Attempting to construct this system solely through conventional classification methods proves infeasible. A more effective approach involves the use of Siamese neural networks.

Project Repository:

GitHub - issamjebnouni/Facial-Verification: A facial verification project with a siamese neural…

A facial verification project with a siamese neural network. Face detection is performed with MTCNN and feature…

github.com

Background

This project delves into these important concepts: object detection, feature extraction, TensorFlow’s Functional API, MTCNN and the Siamese neural network architecture.

Object detection: An essential computer vision task that involves identifying and locating objects within images or videos, with applications ranging from autonomous vehicles to surveillance systems.
Feature extraction: The process of extracting pertinent information from raw images, creating compact, representative feature vectors for training image classifiers.
TensorFlow Functional API: A dynamic approach to building intricate machine learning models in TensorFlow. This enables multi-input, multi-output, shared layer architectures, offering greater flexibility than the Sequential API. You have to create your own input layers and go on defining each layer and apply it to the output of the previous layer like a function hence the name functional API.
MTCNN (Multi-task Cascaded Convolutional Networks): A sophisticated face detection algorithm, MTCNN employs a three-stage neural network to and detect faces in images and identify facial landmarks in the process.

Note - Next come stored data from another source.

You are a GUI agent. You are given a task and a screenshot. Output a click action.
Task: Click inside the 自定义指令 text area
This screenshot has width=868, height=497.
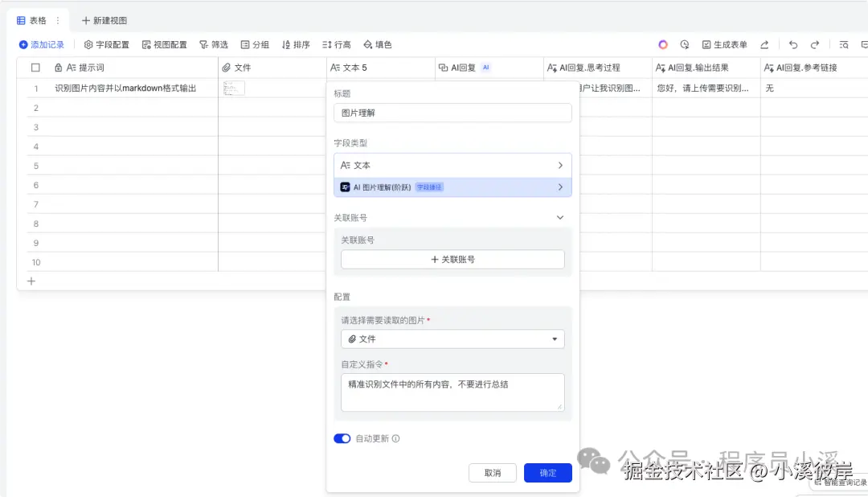click(x=452, y=392)
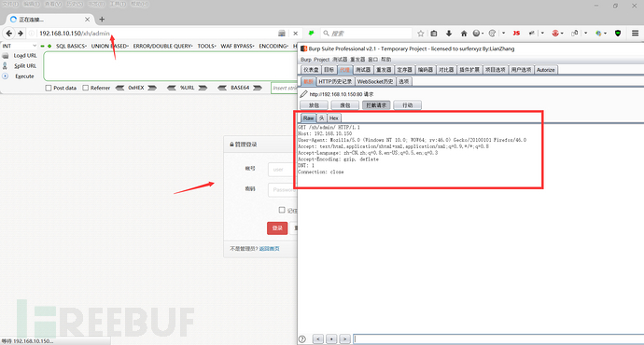This screenshot has height=345, width=644.
Task: Open the WebSocket history tab
Action: pos(375,82)
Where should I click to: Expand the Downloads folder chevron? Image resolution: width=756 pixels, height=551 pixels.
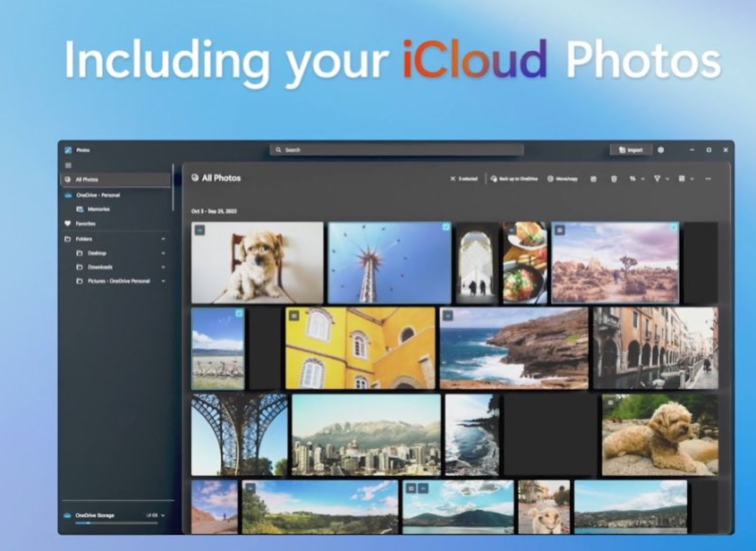tap(163, 267)
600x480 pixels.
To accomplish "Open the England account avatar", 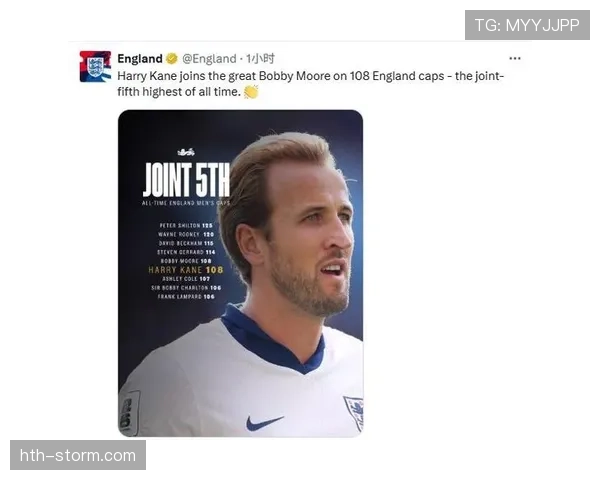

MTCNN three-stage face detection algorithm

Siamese neural network: Named after Siamese twins, this neural architecture is tailored for comparing the likeness or disparity between two input samples. Primarily used for facial recognition and similarity-based tasks, it features twin subnetworks sharing weights, generating embeddings for input into a specialized loss function. This loss function minimizes the distance between similar inputs and maximizes the distance between dissimilar ones.

Implementation

Generating Anchor and Positive Images:

The anchor images act as a reference point for comparison, I gathered them alongside positive images of my face using OpenCV and a webcam.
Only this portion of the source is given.